# Market Basket EDA (Exploratory Data Analysis)
-----
### Goal :
1. Given all these dataset, what informations can we get to understand our business better ? in 'Explore' step. [Reference](https://www.kaggle.com/sudalairajkumar/simple-exploration-notebook-instacart)
2. Given past orders of each customers, which product will be their next order ? [Reference](https://www.kaggle.com/uomislab/instacart-xgboost-gridsearch-notebook/)

### Why ?
1. To understand our customer better
2. Given user_id, we can show these products in their 'recommendation page'
    - Again, we already have this 'Recommender in our company', hence ignored

In [None]:
# basic packages
import numpy as np 
import pandas as pd 
import matplotlib.pyplot as plt
import seaborn as sns
color = sns.color_palette()
%matplotlib inline
pd.options.mode.chained_assignment = None  # default='warn'

# garbage collector to free up memory
import gc
gc.enable()

# remove warnings
import warnings
warnings.filterwarnings('ignore')


# ori, as in this original variable is to be preserved 
ori_aisles = pd.read_csv('../input/d/psparks/instacart-market-basket-analysis/aisles.csv')
ori_dept = pd.read_csv('../input/d/psparks/instacart-market-basket-analysis/departments.csv')
ori_order_prod_prior = pd.read_csv('../input/d/psparks/instacart-market-basket-analysis/order_products__prior.csv')
ori_order_prod_train = pd.read_csv('../input/d/psparks/instacart-market-basket-analysis/order_products__train.csv')
ori_orders = pd.read_csv('../input/d/psparks/instacart-market-basket-analysis/orders.csv')
ori_products = pd.read_csv('../input/d/psparks/instacart-market-basket-analysis/products.csv')

# Obtain
* Data given from kaggle

In [None]:
# load data from original
aisles = ori_aisles
depts = ori_dept
order_prod_prior = ori_order_prod_prior
order_prod_train = ori_order_prod_train
orders = ori_orders
products = ori_products

# get shape of each df
print(f" aisles : {aisles.shape} \n depts : {depts.shape} \n order_prod_prior : {order_prod_prior.shape} \n order_prod_train : {order_prod_train.shape} \n orders : {orders.shape} \n products : {products.shape}")

# Scrub
* assumed clean

# Explore
1. Which day & at which hour does.....
     * customer purchase our products the most?
     * customer AVG REORDERED our products the most?
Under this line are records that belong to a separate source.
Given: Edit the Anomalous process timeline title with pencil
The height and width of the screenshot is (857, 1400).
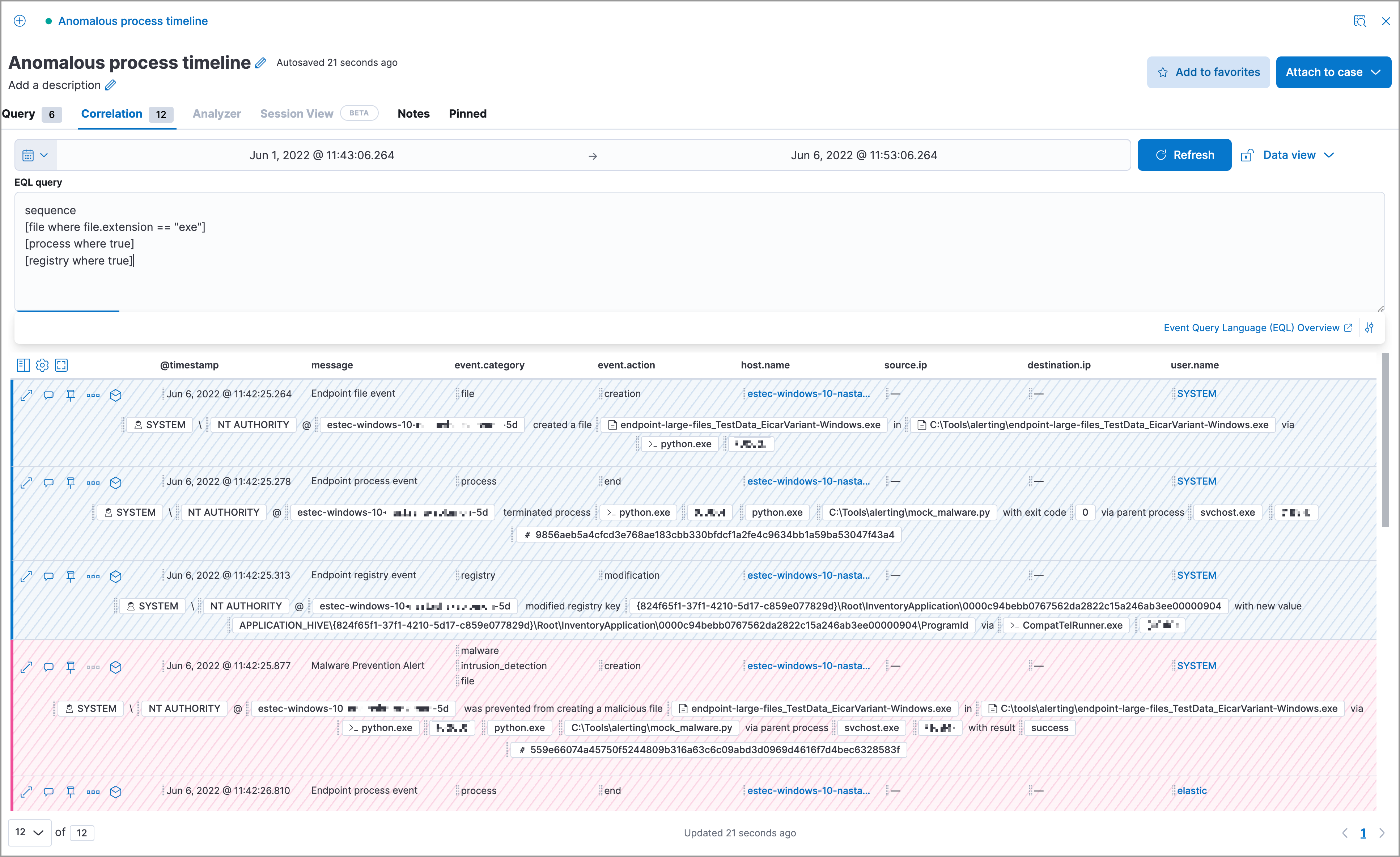Looking at the screenshot, I should tap(261, 63).
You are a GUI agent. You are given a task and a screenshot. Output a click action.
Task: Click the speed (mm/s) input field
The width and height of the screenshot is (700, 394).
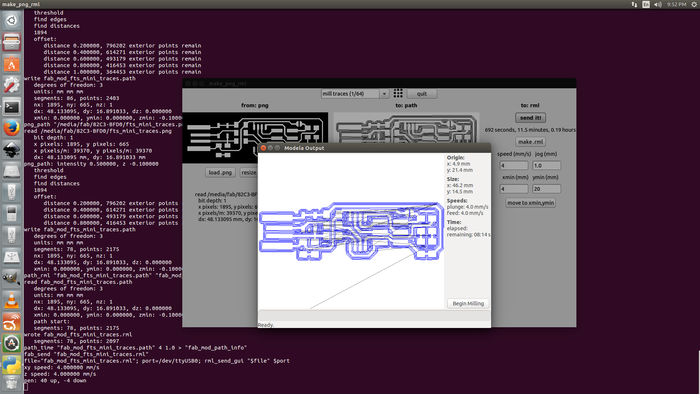(514, 165)
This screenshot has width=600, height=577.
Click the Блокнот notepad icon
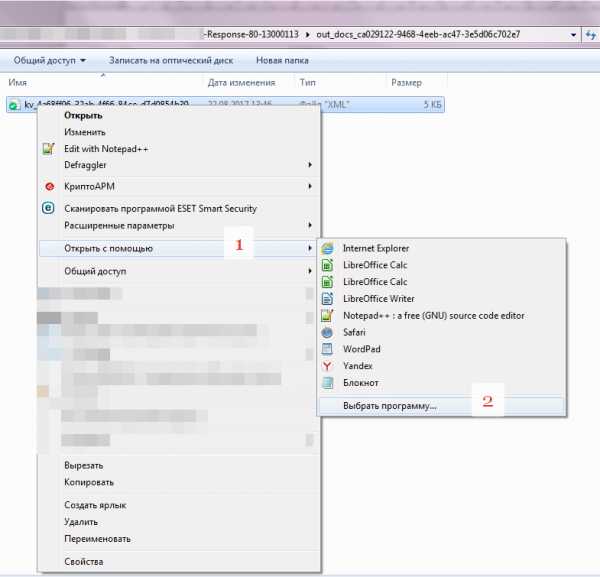pos(327,383)
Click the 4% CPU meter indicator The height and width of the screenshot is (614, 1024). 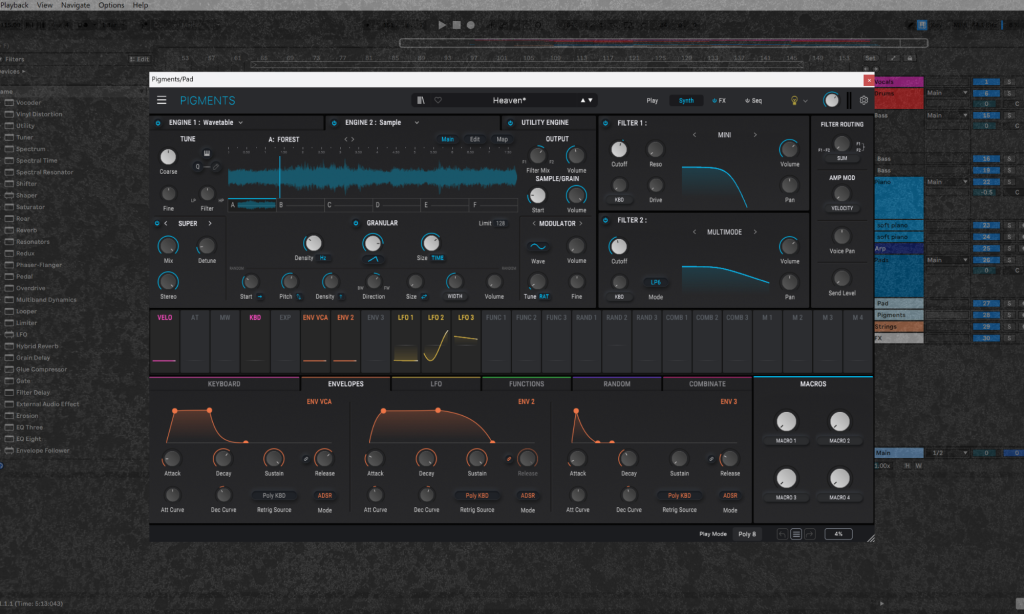[839, 534]
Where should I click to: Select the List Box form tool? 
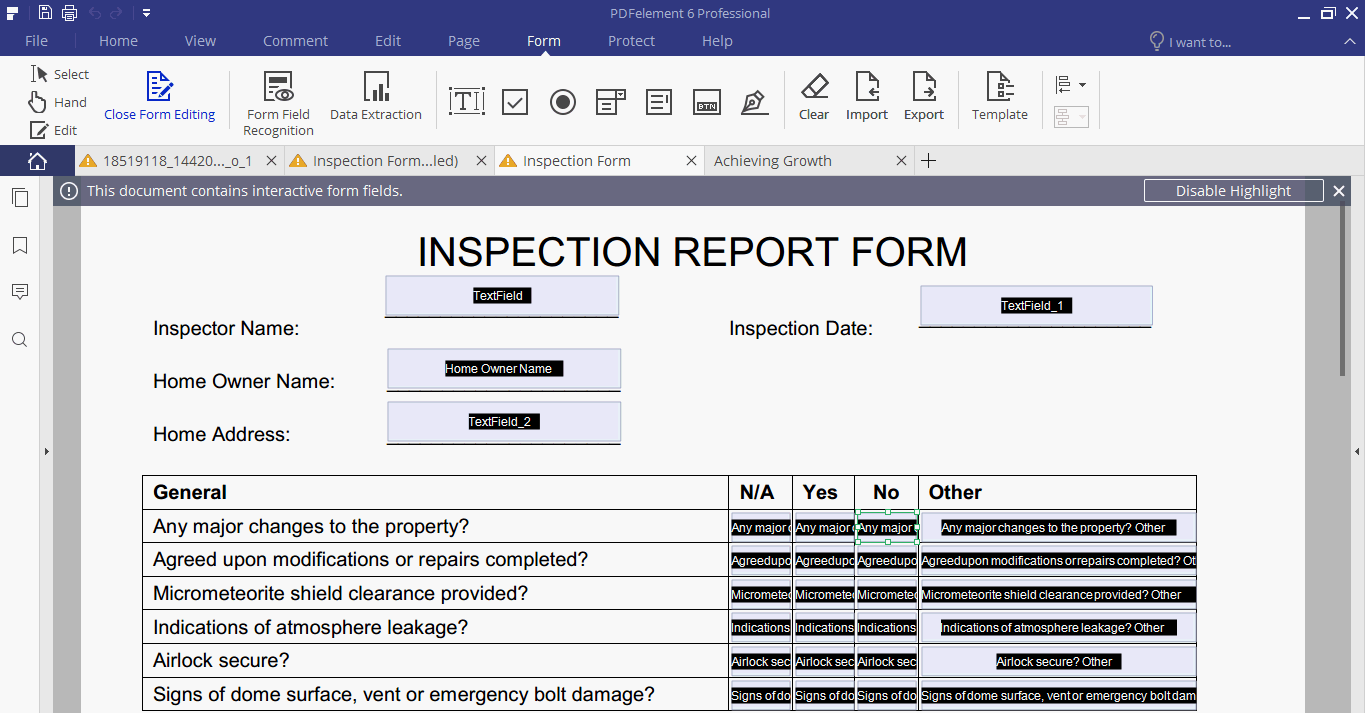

2. How many days does the customers usually come back and buy again from us? (and out of all these orders, how many of them are reorders (returning customers) ?)
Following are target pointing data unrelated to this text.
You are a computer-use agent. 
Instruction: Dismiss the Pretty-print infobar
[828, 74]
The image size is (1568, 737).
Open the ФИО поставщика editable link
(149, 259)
3. How many products are there in a single order ?
4. Which products that....
    * customer purchased the most ? 
    * customer AVG REORDERED the most ?
5. Which aisles that....
    * customer purchased the most ? 
    * customer AVG REORDERED the most ?
6. Which depts that....
    * customer purchased the most ? 
    * customer AVG REORDERED the most ?

## #1

In [None]:
# Which day & at which hour does customer purchase our products the most?


# group data by order_dow, order_hour_of_day, and count order_number
grouped_df = orders.groupby(['order_dow', 'order_hour_of_day'])['order_number'].aggregate('count').reset_index()
grouped_df.head(3)

# turn it to heatmap-suited format, by pivot it
grouped_df = grouped_df.pivot('order_dow', 'order_hour_of_day', 'order_number')
grouped_df.head(3)

# display result in heatmap 
plt.figure(figsize=(12,6))
sns.heatmap(grouped_df)
plt.title("Frequency COUNT ORDERS of Day of week vs Hour of day")
plt.show()


# Saturday 12.00-16.00 & Sun 9.00-12.00 has most orders 

In [None]:
# same procedure as count orders above, except we change 'count order_number' to 'mean reordered'



# merge customer past orders (order_prod_prior) & order in-depth details (orders)
orderprodprior_orders = pd.merge(order_prod_prior, orders, on='order_id', how='left')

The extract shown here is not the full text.